This NIP proposes a method for **encrypted, authenticated communication between Nostr relays** using **ECDH-based tunnels** for transport encryption and **Schnorr signatures** for payload integrity. This federation model allows relays to communicate securely while maintaining full autonomy, enhancing privacy, censorship resistance, and interoperability.

---

## Motivation

Nostr’s decentralized architecture relies heavily on relays, which currently operate in isolated or broadcast modes.
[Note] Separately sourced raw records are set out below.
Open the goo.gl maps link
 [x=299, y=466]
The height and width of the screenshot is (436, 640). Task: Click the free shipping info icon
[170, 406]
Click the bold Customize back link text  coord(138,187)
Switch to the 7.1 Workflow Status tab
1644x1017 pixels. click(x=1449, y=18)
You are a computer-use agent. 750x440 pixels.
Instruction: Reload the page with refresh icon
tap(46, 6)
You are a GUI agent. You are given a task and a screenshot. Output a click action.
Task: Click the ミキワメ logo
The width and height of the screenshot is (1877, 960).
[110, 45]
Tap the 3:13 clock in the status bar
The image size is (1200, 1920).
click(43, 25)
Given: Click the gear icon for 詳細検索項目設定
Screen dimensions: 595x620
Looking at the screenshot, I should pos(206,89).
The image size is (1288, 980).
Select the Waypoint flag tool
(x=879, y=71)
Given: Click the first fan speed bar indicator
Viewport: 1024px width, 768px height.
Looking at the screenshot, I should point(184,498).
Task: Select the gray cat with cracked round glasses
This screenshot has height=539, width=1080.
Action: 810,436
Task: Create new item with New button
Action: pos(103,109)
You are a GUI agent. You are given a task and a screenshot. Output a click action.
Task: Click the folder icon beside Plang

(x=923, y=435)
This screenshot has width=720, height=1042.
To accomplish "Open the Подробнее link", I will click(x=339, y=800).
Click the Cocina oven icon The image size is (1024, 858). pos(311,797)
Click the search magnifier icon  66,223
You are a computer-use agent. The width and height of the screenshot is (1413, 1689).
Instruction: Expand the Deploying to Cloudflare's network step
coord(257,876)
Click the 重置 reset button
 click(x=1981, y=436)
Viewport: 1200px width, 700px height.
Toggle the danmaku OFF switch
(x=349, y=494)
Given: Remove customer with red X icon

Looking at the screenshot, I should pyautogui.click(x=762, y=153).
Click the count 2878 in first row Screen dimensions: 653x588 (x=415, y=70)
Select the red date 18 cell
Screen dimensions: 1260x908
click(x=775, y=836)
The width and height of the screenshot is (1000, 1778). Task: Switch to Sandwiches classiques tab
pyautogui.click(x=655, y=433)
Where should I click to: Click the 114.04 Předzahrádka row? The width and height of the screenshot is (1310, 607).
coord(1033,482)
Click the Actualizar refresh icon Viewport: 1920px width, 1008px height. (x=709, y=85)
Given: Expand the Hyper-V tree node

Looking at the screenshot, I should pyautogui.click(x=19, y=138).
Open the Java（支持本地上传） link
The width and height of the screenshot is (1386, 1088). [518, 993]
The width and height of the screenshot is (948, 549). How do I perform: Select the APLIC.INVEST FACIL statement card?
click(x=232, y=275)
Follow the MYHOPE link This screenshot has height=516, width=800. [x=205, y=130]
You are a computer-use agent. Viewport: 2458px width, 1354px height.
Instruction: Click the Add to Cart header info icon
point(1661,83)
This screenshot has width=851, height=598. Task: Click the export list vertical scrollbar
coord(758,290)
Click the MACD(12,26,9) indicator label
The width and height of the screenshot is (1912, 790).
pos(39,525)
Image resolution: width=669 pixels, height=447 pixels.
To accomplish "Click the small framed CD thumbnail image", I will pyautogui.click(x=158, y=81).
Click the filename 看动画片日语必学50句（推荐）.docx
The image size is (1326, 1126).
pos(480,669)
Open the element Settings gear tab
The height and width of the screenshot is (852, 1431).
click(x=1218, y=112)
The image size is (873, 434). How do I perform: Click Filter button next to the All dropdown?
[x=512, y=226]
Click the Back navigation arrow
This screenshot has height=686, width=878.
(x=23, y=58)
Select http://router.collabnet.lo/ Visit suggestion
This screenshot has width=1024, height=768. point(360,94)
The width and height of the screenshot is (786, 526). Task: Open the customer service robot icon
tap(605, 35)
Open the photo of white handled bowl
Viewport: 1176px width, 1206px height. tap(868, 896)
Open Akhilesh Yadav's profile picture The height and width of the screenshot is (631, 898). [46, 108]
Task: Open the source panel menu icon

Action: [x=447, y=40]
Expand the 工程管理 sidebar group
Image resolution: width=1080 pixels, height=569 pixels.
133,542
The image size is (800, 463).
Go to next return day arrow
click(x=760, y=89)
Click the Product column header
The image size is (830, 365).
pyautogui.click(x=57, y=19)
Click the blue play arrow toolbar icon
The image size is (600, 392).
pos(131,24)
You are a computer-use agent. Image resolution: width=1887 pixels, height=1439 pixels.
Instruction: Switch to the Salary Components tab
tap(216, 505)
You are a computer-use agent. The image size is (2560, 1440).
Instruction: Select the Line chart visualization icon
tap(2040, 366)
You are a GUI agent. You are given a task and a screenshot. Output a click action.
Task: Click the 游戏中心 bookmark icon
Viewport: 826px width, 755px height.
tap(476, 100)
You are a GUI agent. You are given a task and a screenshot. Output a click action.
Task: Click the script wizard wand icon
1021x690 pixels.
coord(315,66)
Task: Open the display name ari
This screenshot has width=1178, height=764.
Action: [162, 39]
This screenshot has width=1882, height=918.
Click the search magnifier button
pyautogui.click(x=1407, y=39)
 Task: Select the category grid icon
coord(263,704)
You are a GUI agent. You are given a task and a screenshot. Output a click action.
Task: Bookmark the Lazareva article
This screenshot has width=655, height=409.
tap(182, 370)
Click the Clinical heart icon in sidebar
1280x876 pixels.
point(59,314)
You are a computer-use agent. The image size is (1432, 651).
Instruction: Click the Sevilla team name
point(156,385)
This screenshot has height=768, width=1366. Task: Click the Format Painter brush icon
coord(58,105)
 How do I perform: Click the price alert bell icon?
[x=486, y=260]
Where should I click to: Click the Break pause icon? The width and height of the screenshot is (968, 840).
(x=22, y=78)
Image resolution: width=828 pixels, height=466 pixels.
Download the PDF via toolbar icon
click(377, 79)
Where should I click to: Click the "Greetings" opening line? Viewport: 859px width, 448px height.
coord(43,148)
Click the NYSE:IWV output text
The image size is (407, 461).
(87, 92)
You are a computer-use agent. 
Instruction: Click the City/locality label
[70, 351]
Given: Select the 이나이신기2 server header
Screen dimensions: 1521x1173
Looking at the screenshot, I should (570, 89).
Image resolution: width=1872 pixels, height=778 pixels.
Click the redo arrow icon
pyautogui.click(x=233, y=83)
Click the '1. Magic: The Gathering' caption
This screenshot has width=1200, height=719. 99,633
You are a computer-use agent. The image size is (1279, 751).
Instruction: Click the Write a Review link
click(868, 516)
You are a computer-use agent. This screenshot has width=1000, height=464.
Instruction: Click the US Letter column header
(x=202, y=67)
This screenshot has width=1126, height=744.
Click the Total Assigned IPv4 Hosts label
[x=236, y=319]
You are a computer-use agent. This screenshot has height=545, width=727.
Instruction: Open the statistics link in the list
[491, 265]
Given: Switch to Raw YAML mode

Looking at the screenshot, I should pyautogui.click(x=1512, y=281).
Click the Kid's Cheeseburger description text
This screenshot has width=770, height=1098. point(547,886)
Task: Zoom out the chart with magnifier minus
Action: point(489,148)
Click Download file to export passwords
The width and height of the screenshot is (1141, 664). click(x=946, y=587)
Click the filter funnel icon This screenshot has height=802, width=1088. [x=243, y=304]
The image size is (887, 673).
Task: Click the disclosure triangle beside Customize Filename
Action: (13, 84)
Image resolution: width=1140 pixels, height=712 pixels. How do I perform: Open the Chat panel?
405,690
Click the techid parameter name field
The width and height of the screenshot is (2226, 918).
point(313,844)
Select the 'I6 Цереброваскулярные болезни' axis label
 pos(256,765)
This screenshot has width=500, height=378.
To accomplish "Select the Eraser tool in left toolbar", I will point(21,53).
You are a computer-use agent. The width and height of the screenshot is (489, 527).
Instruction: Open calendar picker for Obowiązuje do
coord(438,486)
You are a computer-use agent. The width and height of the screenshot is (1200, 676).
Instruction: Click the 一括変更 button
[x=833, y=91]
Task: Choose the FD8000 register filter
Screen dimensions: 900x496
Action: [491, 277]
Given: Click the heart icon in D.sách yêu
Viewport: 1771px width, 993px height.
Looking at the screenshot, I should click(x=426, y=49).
There is no standard for secure, peer-to-peer communication **between relays themselves**, outside of client interactions.

Introducing encrypted tunnels between relays offers:

- **Privacy**: Reduces metadata leakage across public or adversarial networks.

- **Resilience**: Allows relays to forward events and metadata through trusted peers when direct access is blocked or filtered.

- **Autonomy**: Federation is opt-in and purely communicational—no centralized authority or directory is involved.

- **Extensibility**: Enables experimental protocols or content-specific subnets without altering the global Nostr model.

---

## Specification

### 1. Key Exchange via ECDH

Each relay maintains:

- A persistent **relay keypair**: `relay_pubkey`, `relay_privkey`

- Optionally: rotating session keys for forward secrecy

When two relays (A and B) wish to establish communication:

- They exchange their public keys (`relay_pubkey_A` and `relay_pubkey_B`)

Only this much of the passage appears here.